Approval of the resolution required 85 percent of the total voting power. Strauss-Kahn noted that 94.6 percent of the members had approved the reforms, and that their vote represented 93 percent of the weighted voting shares distributed among the members.

Developing countries have long argued for a greater voice in the IMF and its sister-lender the World Bank. Some countries have resorted to bilateral and regional lending initiatives in protest against their lack of influence.

Earlier this month, Italy’s finance minister Tommaso Padoa- Schioppa, in backing the reform, said it was “no accident” that the voting reforms came on the back of a global economic downturn. The Italian minister said the inter-connectedness of the financial crisis and wider slowdown has shown the need for strong international institutions to respond.

The voting reforms still leave industrial nations with greater influence over the body’s decisions, by about 57-43 percent.

In a statement, Strauss-Kahn called the move an “important step toward a redistribution of voting shares toward dynamic emerging market and developing countries and we expect to see a continued shift over the next decade”.

In addition to changes in the quota structure, the reform package, backed by world finance ministers during the spring meetings of the IMF and World Bank earlier this month, will increase the voting shares of more than two-thirds of the 185 member countries.

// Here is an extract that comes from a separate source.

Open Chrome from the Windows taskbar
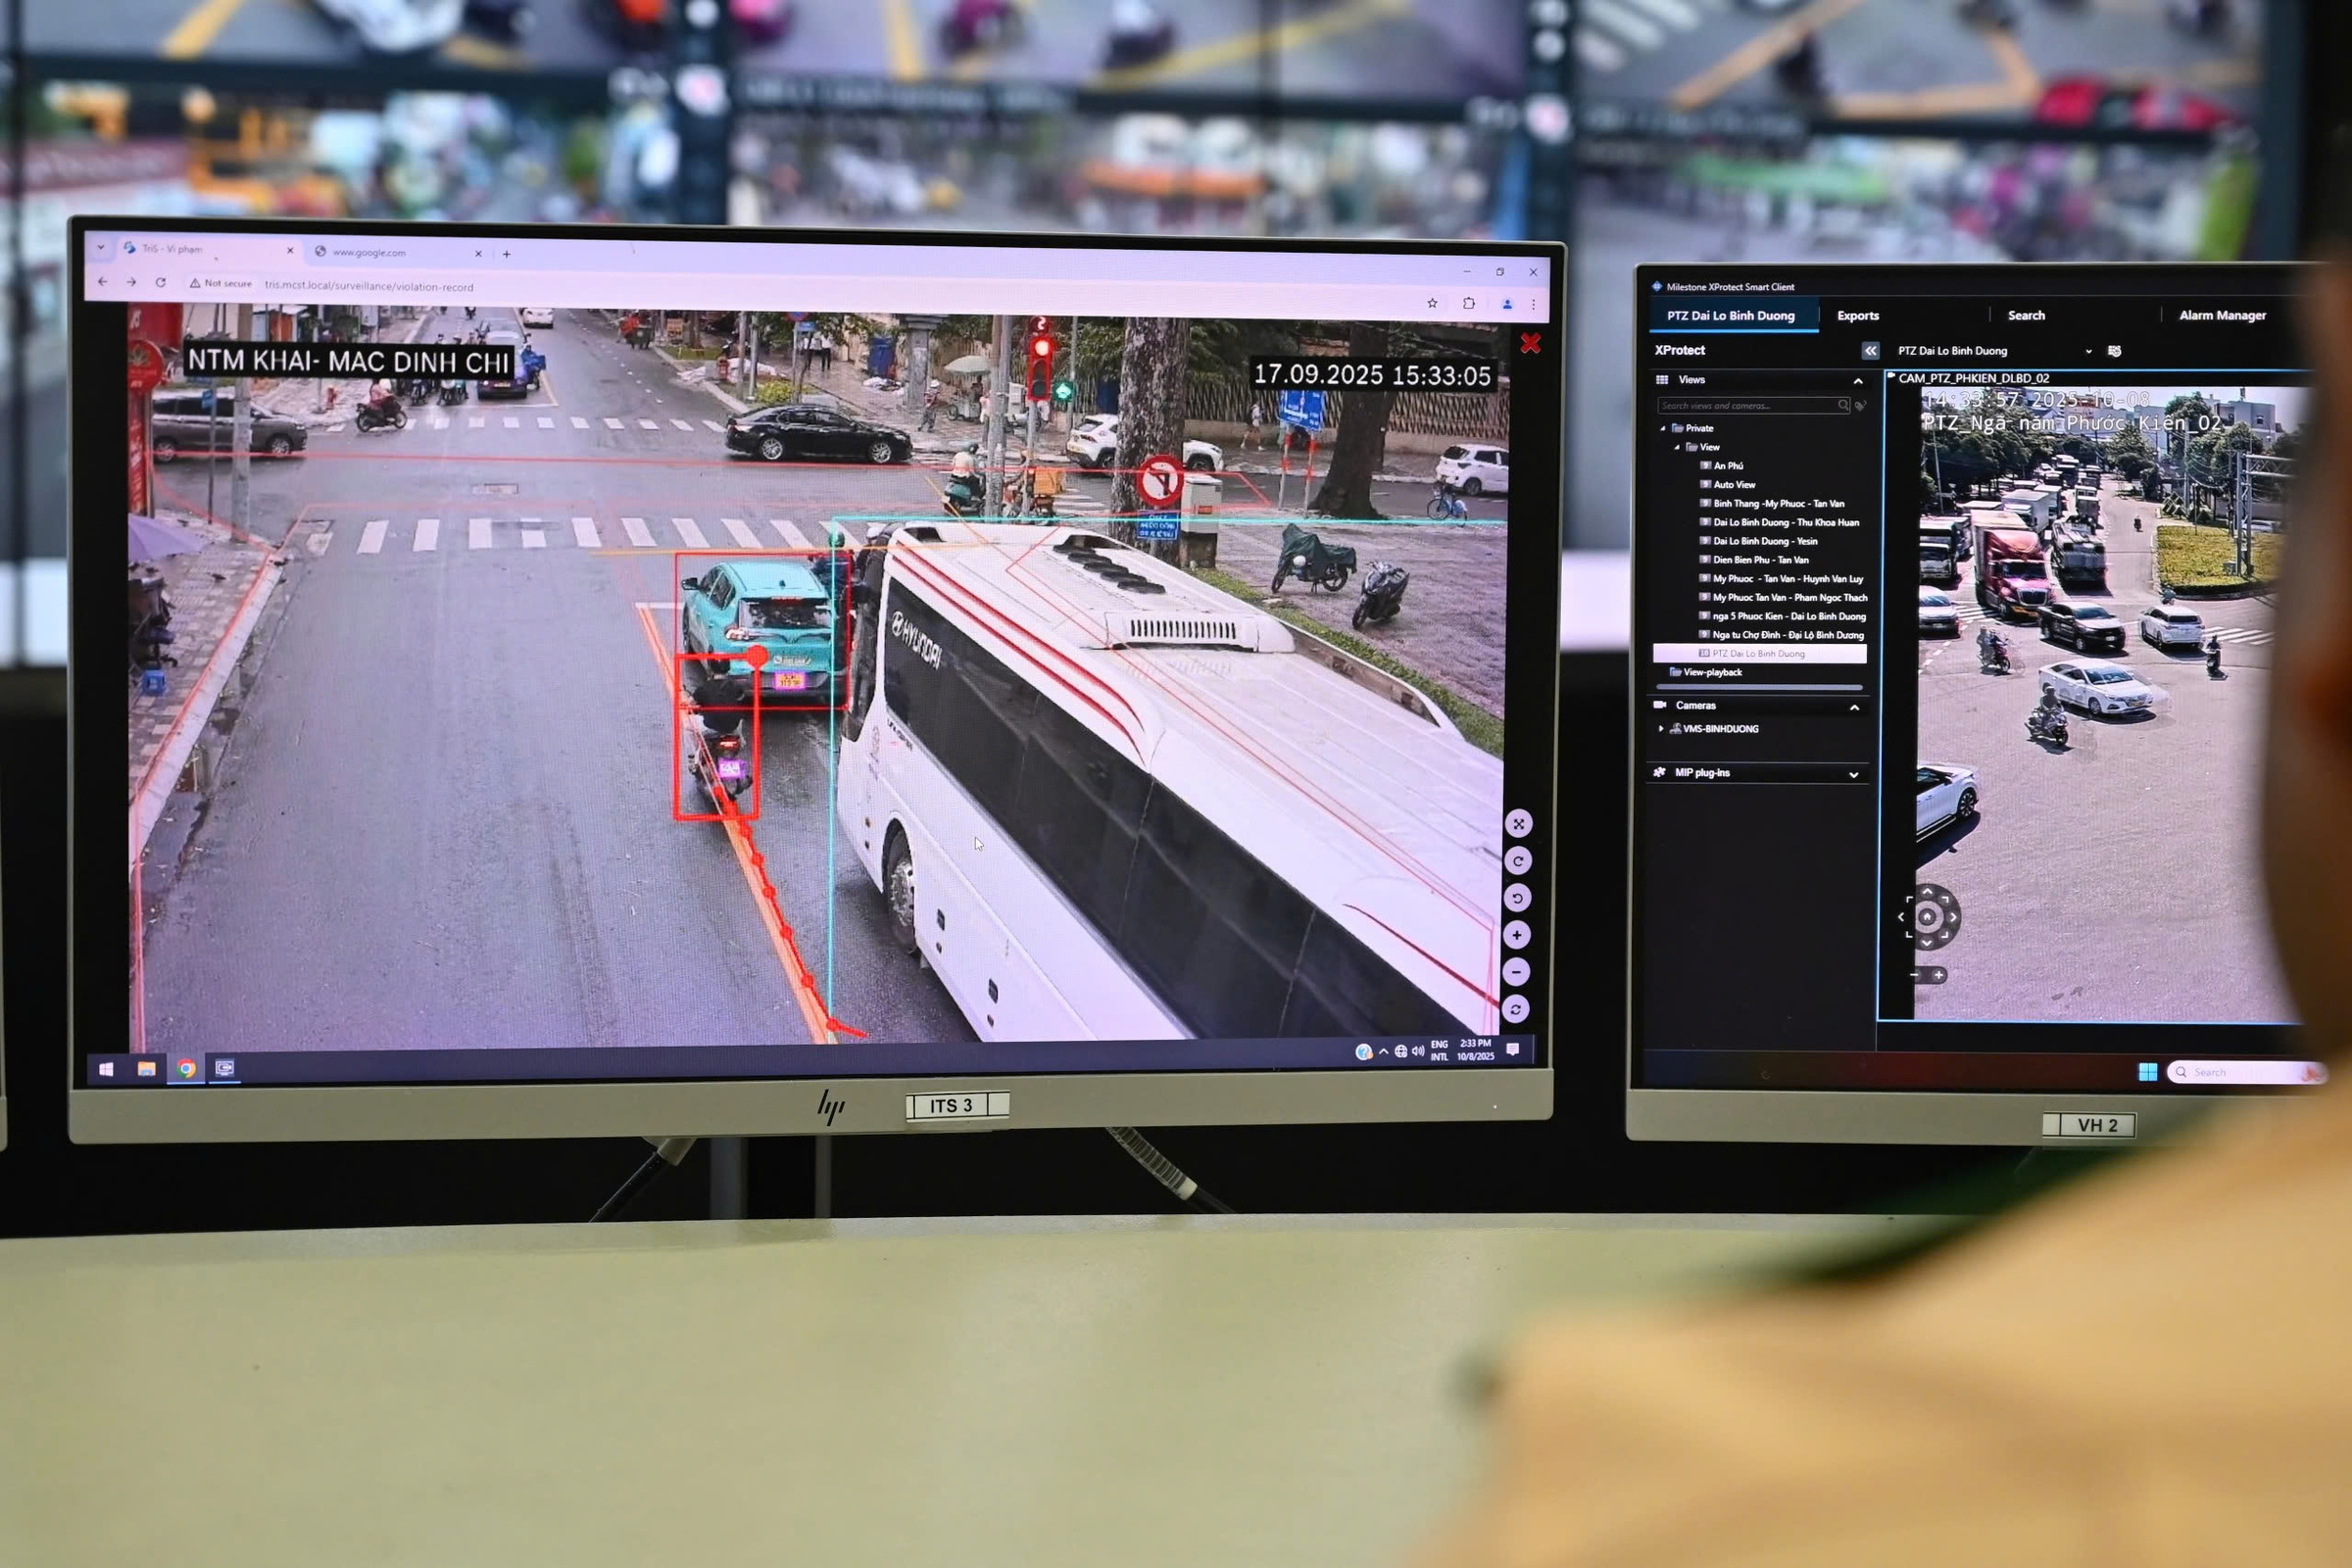 pyautogui.click(x=186, y=1069)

It will also triple the number of basic votes, the first such increase since the fund’s creation in 1944, enabling each of the two executive directors representing African constituencies to appoint an additional alternate director.

“In particular, the tripling of basic votes reflects an innovative part of this reform effort, aimed at enhancing engagement and voice of our low-income members,” Strauss-Kahn said. “To preserve this element of the reforms, the package includes a mechanism that will keep constant the ratio of basic votes to total voting power in the IMF.”